The young lady was frightened, and cried out for help. The horrible old man seemed to her to be some superhuman apparition rising out of the moor soil--a vampyre, a ghoul from a cairn, come to destroy the wretched girl before her.
'You chuck down thicky (that) stone, vaither?' cried Joyce, as he stooped and took up a piece of granite in both hands.
'I won't, I won't. I'll mash you first, you unnat'ral varmint! You nigh upon killed me by rolling me over and over in the cask, and shan't I nigh upon do the same by you? Glory rallaluley, blast me blue!'
Joyce was unquestionably stronger than old Cobbledick, and might have disarmed him, but the divine spark had been communicated to her; it flickered faintly in her dim soul, and a dumb instinct forbade her raising her hand against her father. She had borne his brutality for many a year, and had not resented it. She was his child, for him to deal with as he thought best. The sense of property had become strongly rooted in the minds of this branch of the Cobble dicks, and as forces are correlated, and heat, and light, and electricity, and sound are but the same force acting in different ways, so was it with the sense of possession. In the breast of Joyce it had transformed itself into a consciousness of filial duty.
Joyce put up her hand to ward off the blow.
Then the young man who had carried the injured gentleman away arrived, running up, summoned by the cries, and with one stroke of the stick he held in his hand, he made the old man drop the stone.
'In another moment he would have beaten out your brains,' said he, panting.
'I reckon he would,' observed Joyce.
The old man howled with pain, dancing about holding his arm where struck.
'Who are you? What are you doing here?' asked the gentleman.
'Never you heed he,' said Joyce. 'Hers old vaither.'
'Help me away from this horrible place,' entreated the lady: 'I have fallen among savages in a dreadful wilderness. Am I in England, in Europe--or is this the wilds of Northern Canada?'
'She is lame,' said the young man to Joyce. 'Assist me in conveying her to the house yonder.'
Joyce put herself submissively on one side.
'How is my father?' asked the young lady.
'No better,' he replied.
'This strange girl tells me he has broken his neck.'
He was silent. He could not tell her the truth. It must be broken gently to her.
'I should wish to know if it be so.'
'Let us hope for the best. I have sent the post-boy to Okehampton for a doctor. He will know better than I what is the matter, and what must be done.'
'But you can surely tell me whether he be alive or dead.'
'He is still unconscious.'
'I know he be dead,' said Joyce roughly. 'What's a broke is a broke, and his neck be broke as sure as a bit o' cloam. I told her so.'
'Is he dead?' again asked the young lady.

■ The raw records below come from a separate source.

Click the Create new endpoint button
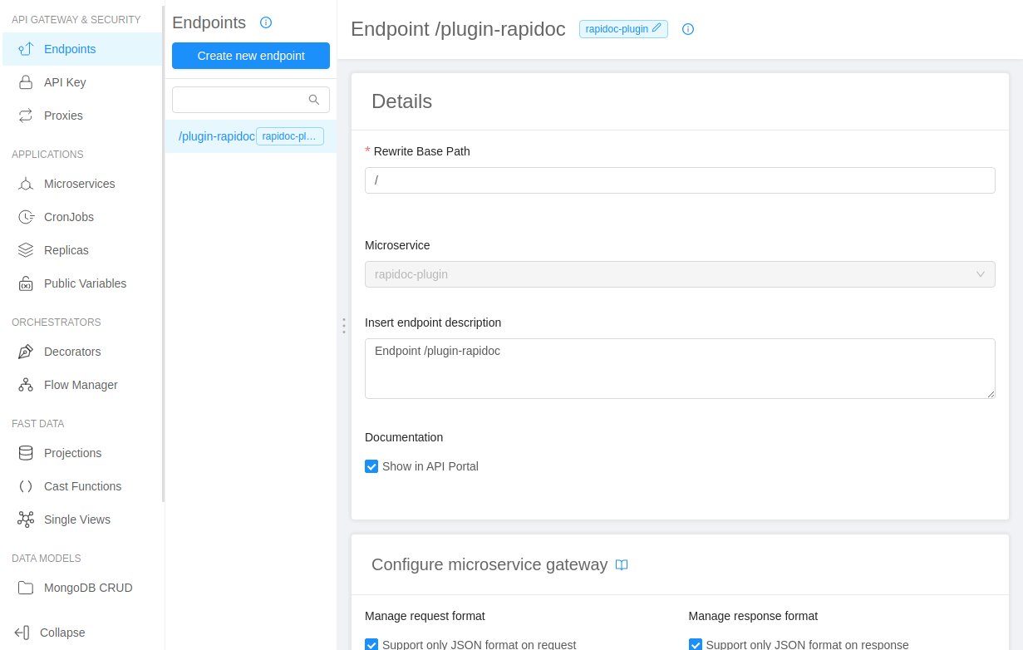The width and height of the screenshot is (1023, 650). coord(250,56)
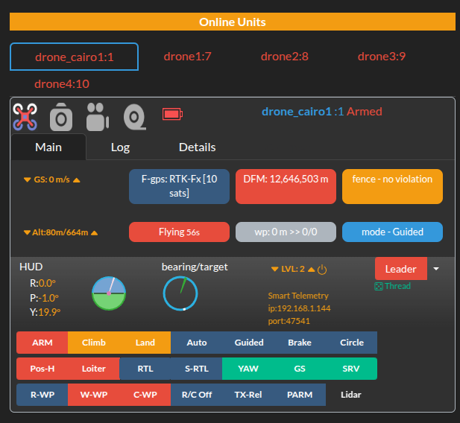
Task: Increase altitude with the Alt up arrow
Action: [x=94, y=232]
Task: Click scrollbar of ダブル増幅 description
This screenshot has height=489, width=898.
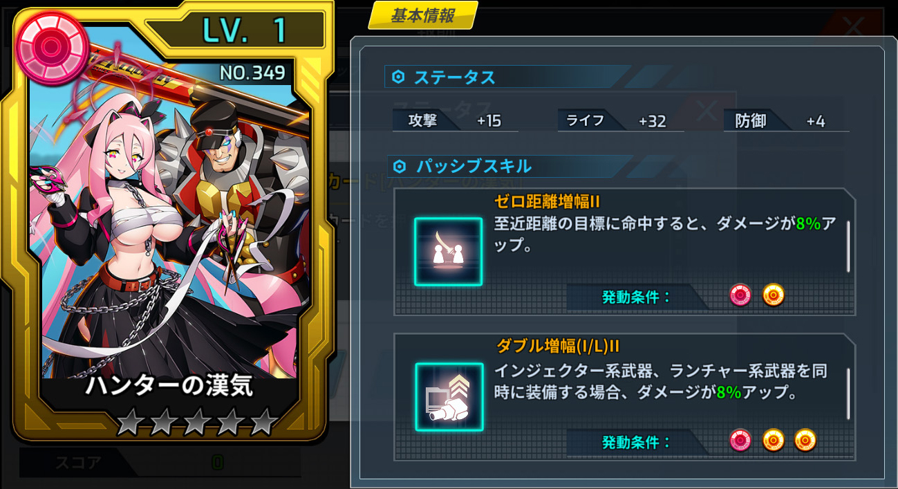Action: tap(848, 394)
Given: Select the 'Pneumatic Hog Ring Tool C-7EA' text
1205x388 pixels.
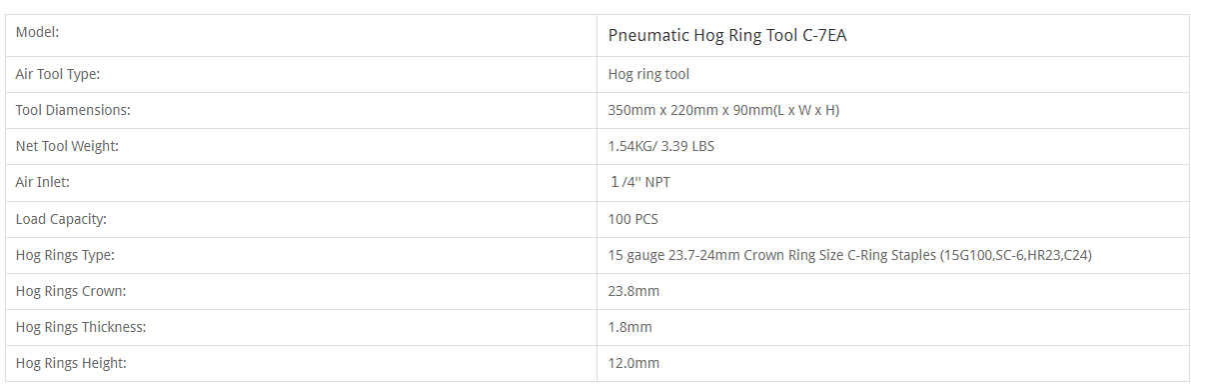Looking at the screenshot, I should pos(727,35).
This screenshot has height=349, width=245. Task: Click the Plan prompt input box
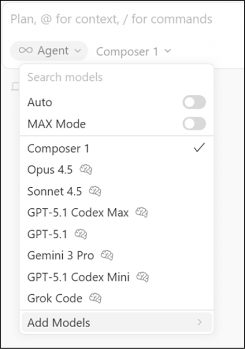pos(123,19)
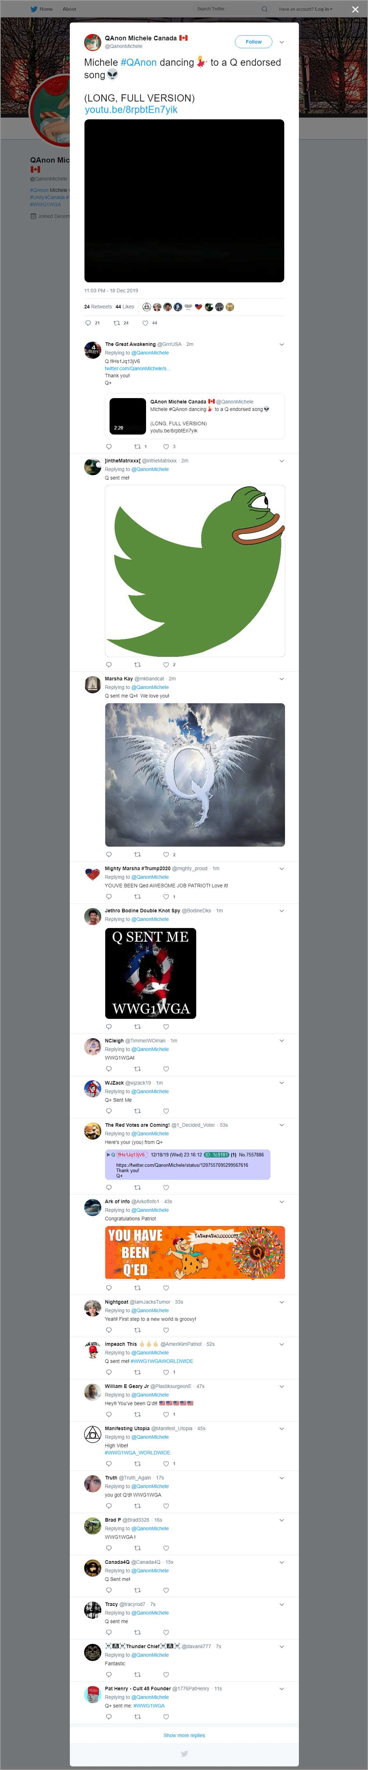Like Marsha Kay's reply tweet
Screen dimensions: 368x1770
coord(166,855)
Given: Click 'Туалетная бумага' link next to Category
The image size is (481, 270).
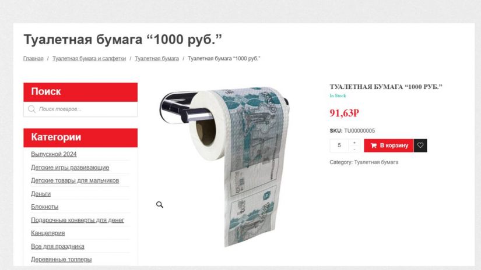Looking at the screenshot, I should pyautogui.click(x=376, y=162).
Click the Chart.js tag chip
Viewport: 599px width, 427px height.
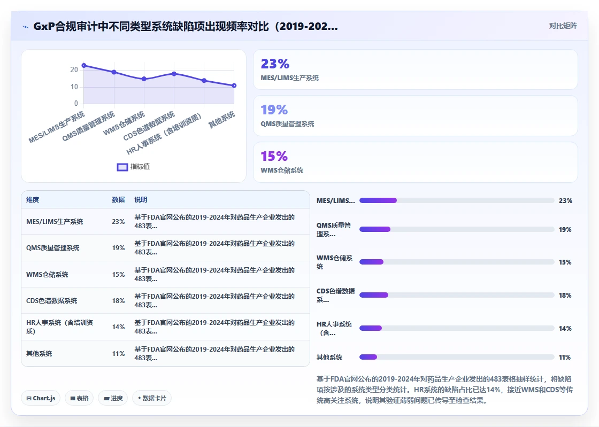pyautogui.click(x=41, y=398)
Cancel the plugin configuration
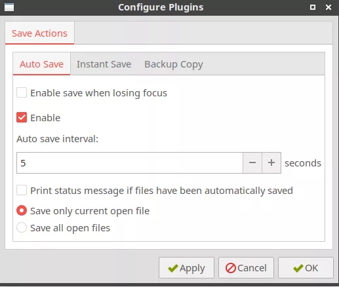The image size is (339, 287). pyautogui.click(x=246, y=268)
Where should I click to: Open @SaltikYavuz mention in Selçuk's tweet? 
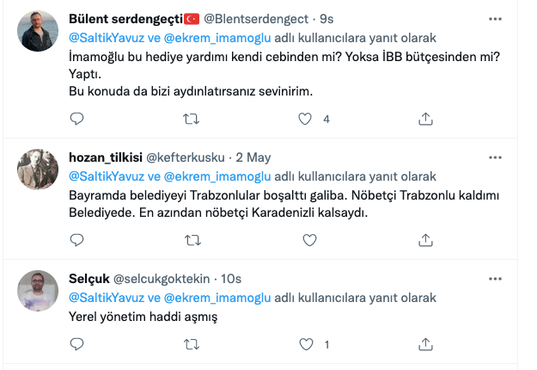107,298
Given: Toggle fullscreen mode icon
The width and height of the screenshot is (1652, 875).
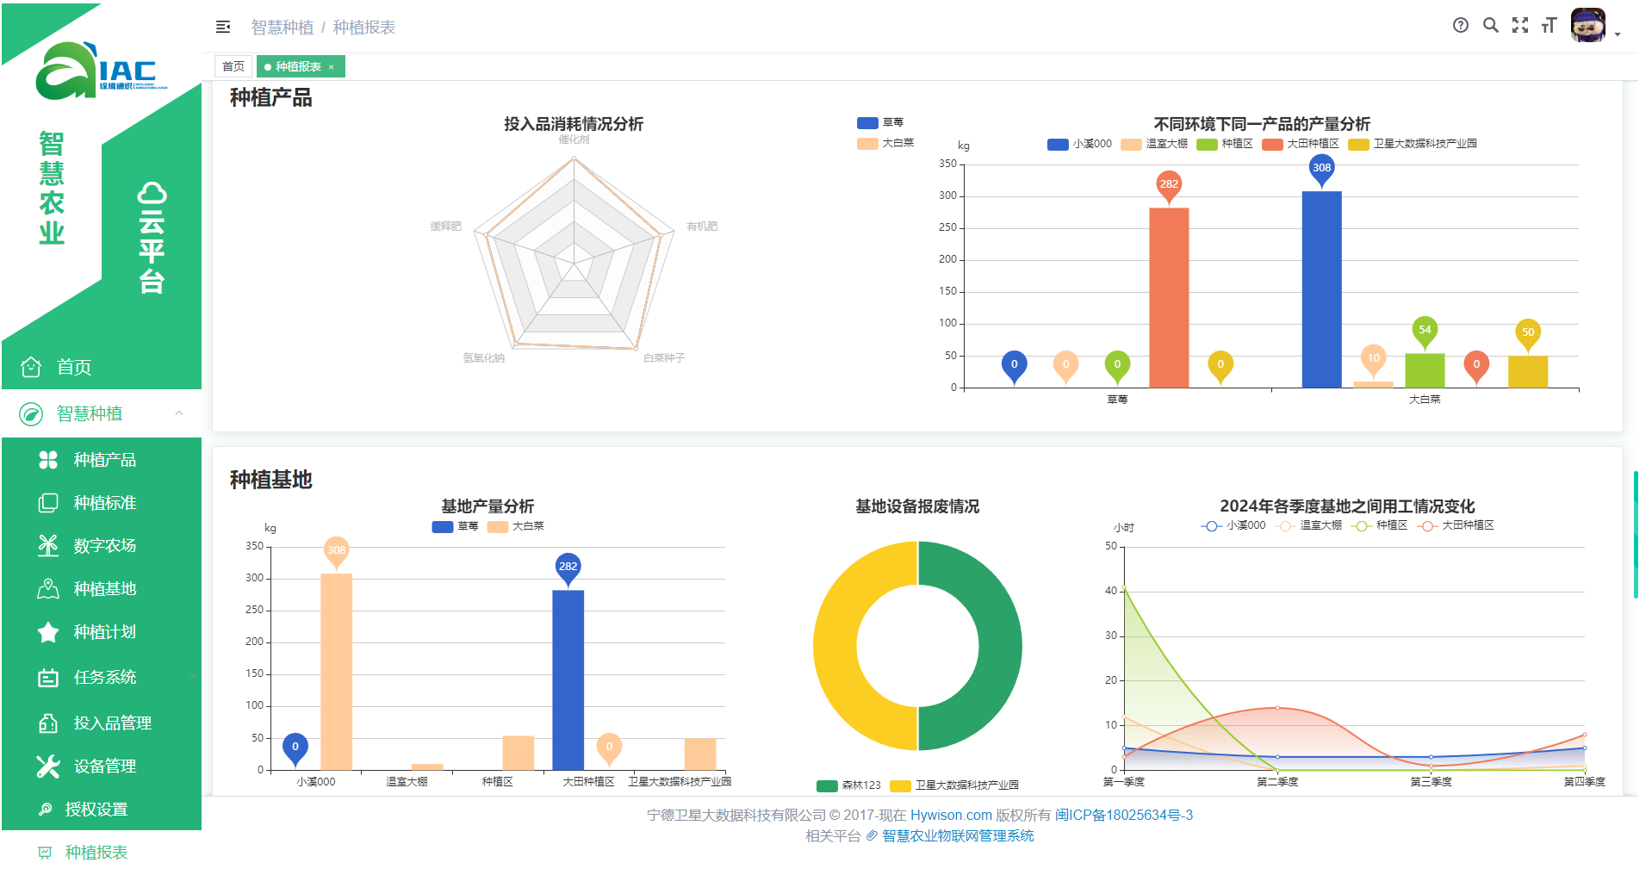Looking at the screenshot, I should (1519, 25).
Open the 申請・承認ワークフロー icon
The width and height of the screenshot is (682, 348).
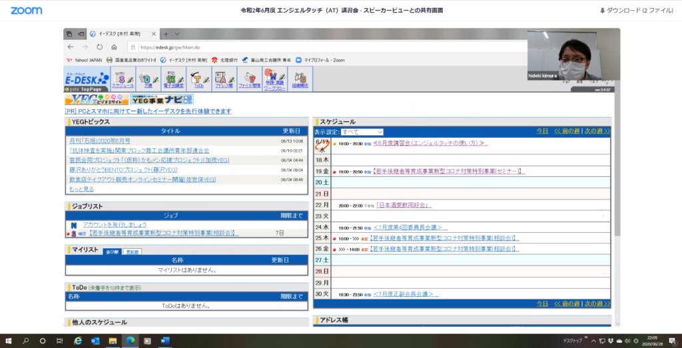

She was now being carried to the house. There was no tremor in the arms that rested on the shoulders of her bearers.
'I asked you a simple question. It is unmannerly to refuse an answer.'
'I believe he is dead,' said he with an effort.
'I am very sorry,' was her calm reply.
The young man stopped; the girl Joyce stopped also. The twilight from the north-west was full on the white lovely face; there was no expression of distress on it, none of grief--not a trace of a tear in her large dark eyes.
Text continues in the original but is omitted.